[SPARK-55055][PYTHON] Support SparkSession.Builder.create for PySpark Classic #53820

jonmio · 2026-01-15T20:22:48Z

What changes were proposed in this pull request?

Allow users to call SparkSessionBuilder.create from PySpark in Classic Mode so that they can a new session with the provided builder configs without mutating configurations in any existing sessions.

Why are the changes needed?

Currently, create is not supported in PySpark classic. Users can call getOrCreate to obtain a session with the provided configurations, but if a session already exists, getOrCreate will mutate the existing configurations in the session. We would like to provide an API for users which guarantees creation of a session and does not have side effects on existing sessions.

This change also unifies the API between Classic and Connect mode since create is already supported in Connect.

Does this PR introduce any user-facing change?

Previously calling SparkSessionBuilder.create() would throw an exception saying that create is only supported in Connect mode.

After this change, SparkSessionBuilder.create() will create a new SparkSession with the specified builder configurations.

How was this patch tested?

Added the new test class SparkSessionBuilderCreateTests in python/pyspark/sql/tests/test_session.py

Was this patch authored or co-authored using generative AI tooling?

No

github-actions · 2026-01-15T20:22:58Z

JIRA Issue Information

=== Improvement SPARK-55055 ===
Summary: Support SparkSession.Builder.create for PySpark Classic #53820
Assignee: Jon Mio
Status: Open
Affected: ["4.2.0"]

This comment was automatically generated by GitHub Actions

sryza

This LGTM. @cloud-fan – are you interested in taking a look too?

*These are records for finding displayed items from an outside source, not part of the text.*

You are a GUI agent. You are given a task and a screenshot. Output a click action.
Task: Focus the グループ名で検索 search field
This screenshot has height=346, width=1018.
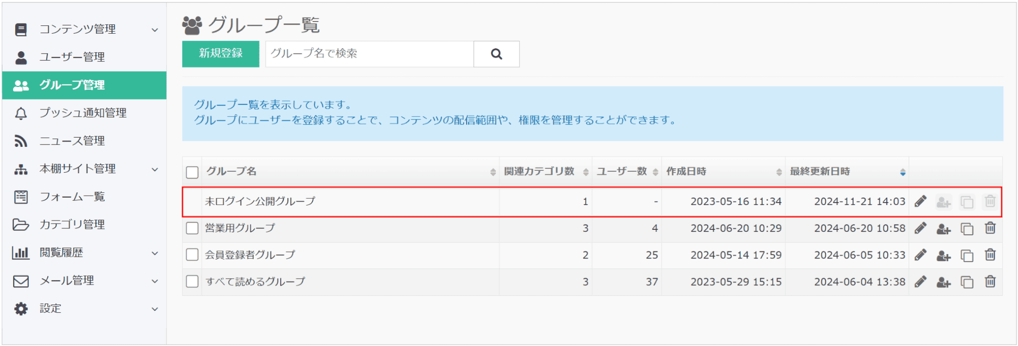point(369,54)
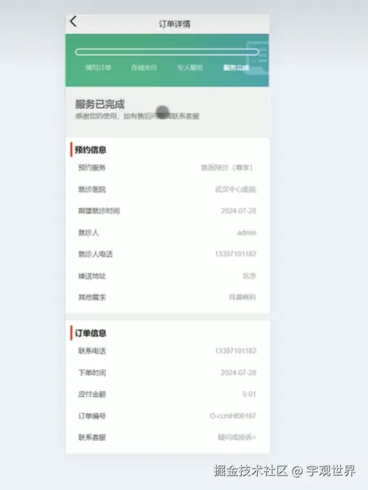Click the 订单详情 page title
The height and width of the screenshot is (490, 368).
pyautogui.click(x=174, y=23)
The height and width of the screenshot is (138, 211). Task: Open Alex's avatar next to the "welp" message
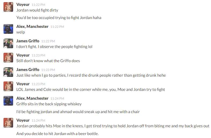8,29
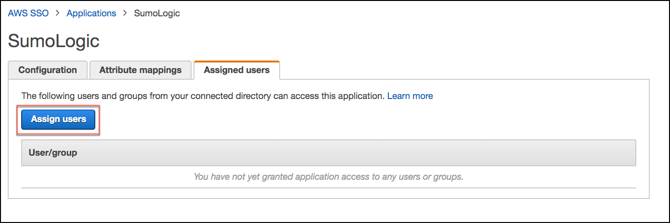Select the Assigned users tab

coord(237,70)
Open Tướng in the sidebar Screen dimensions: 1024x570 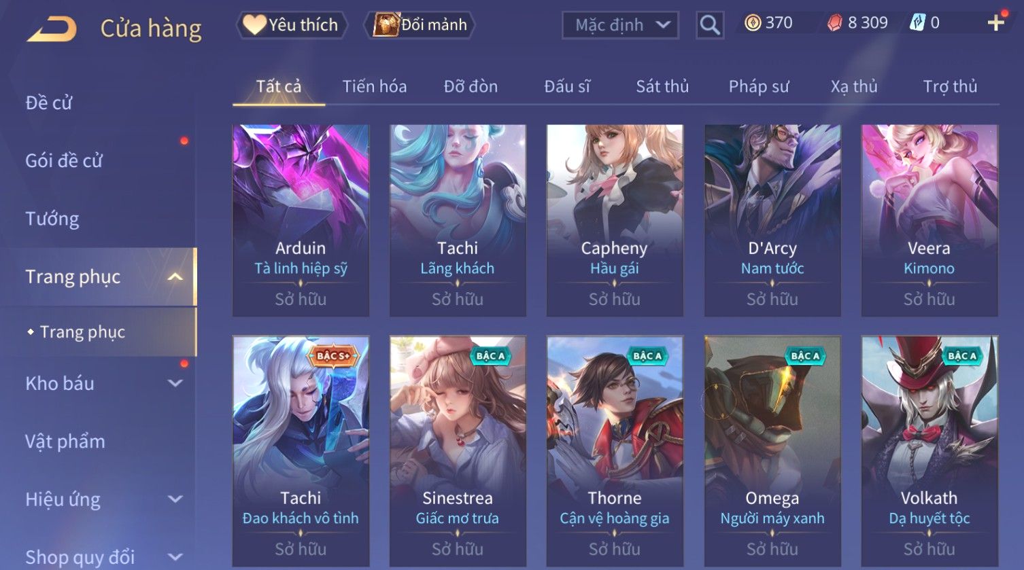click(52, 219)
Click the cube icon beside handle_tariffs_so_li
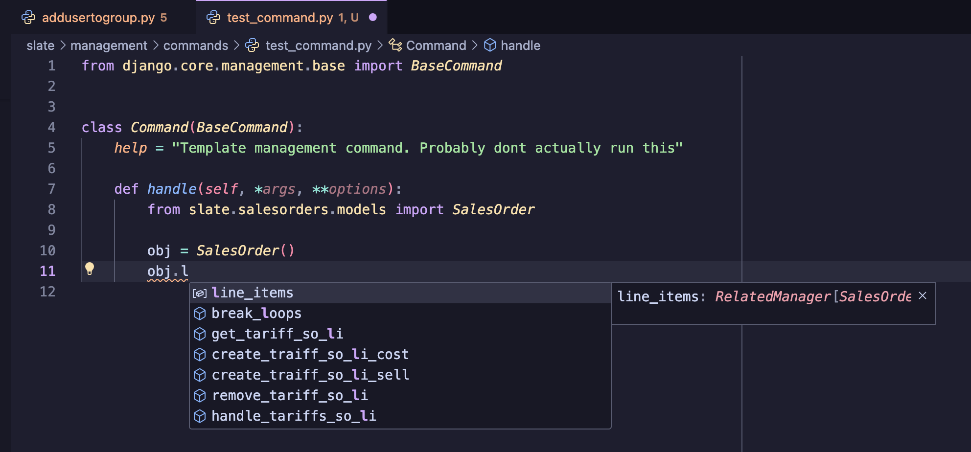The image size is (971, 452). 200,416
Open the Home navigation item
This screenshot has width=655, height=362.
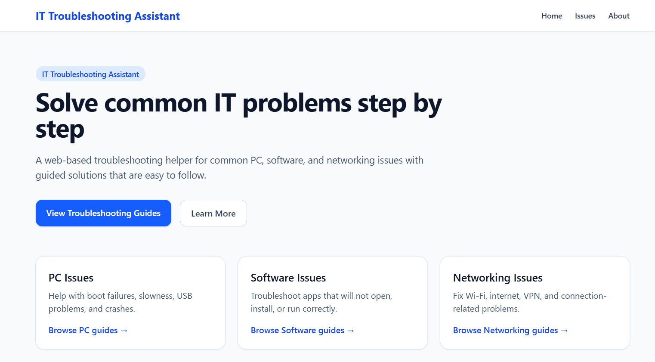coord(552,16)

gatorsmile · 2026-01-16T19:28:03Z

python/pyspark/sql/session.py

+
+                    sc = (
+                        self._sc
+                        if getattr(self, "_sc", None) is not None and self._sc._jsc is not None


In the Class Builder, which function actually sets self._sc? Is it None always?

CC @HyukjinKwon and @cloud-fan

It's set here:

spark/python/pyspark/sql/session.py

Lines 616 to 622 in 70a3ab5

def __init__(

self,

sparkContext: "SparkContext",

jsparkSession: Optional["JavaObject"] = None,

options: Dict[str, Any] = {},

):

self._sc = sparkContext

in the constructor of SparkSession.

gatorsmile · 2026-01-16T19:33:28Z

python/pyspark/sql/tests/test_session.py

            messageParameters={},
        )

+class SparkSessionBuilderCreateTests(unittest.TestCase, PySparkErrorTestUtils):


Thank you for adding the tests!

Could you help clarify coverage for the following areas?

Error Handling Tests
• How does create() behave when called with invalid configurations?
• What is the expected behavior if SparkContext creation fails?
• How should conflicting SparkContext-level configurations be handled when a context already exists?

Thread Safety Tests
• How should the implementation behave when multiple threads call create() concurrently?
• Are there any expected race conditions between create() and getOrCreate() that we should guard against or test explicitly?

Default/Active Session Update Logic
The PR description states:

“This method will update the default and/or active session if they are not set.”

Could we clarify:
• What is the expected behavior for updating the default session, and how should this be tested?
• In what cases should the default session be updated or preserved?
• Are there additional scenarios around active session updates that should be validated?

Session Stop/Cleanup
• What should happen when stop() is called on a session created via create()?
• How can we ensure resources are properly cleaned up?
• Should stopping one session affect other sessions sharing the same SparkContext?

Connect Mode Fallback
• How do we want to validate that the existing Connect mode logic continues to work correctly after these changes?

appName Configuration
• Should we explicitly verify that appName() and other common builder configurations work correctly with create() in addition to master()?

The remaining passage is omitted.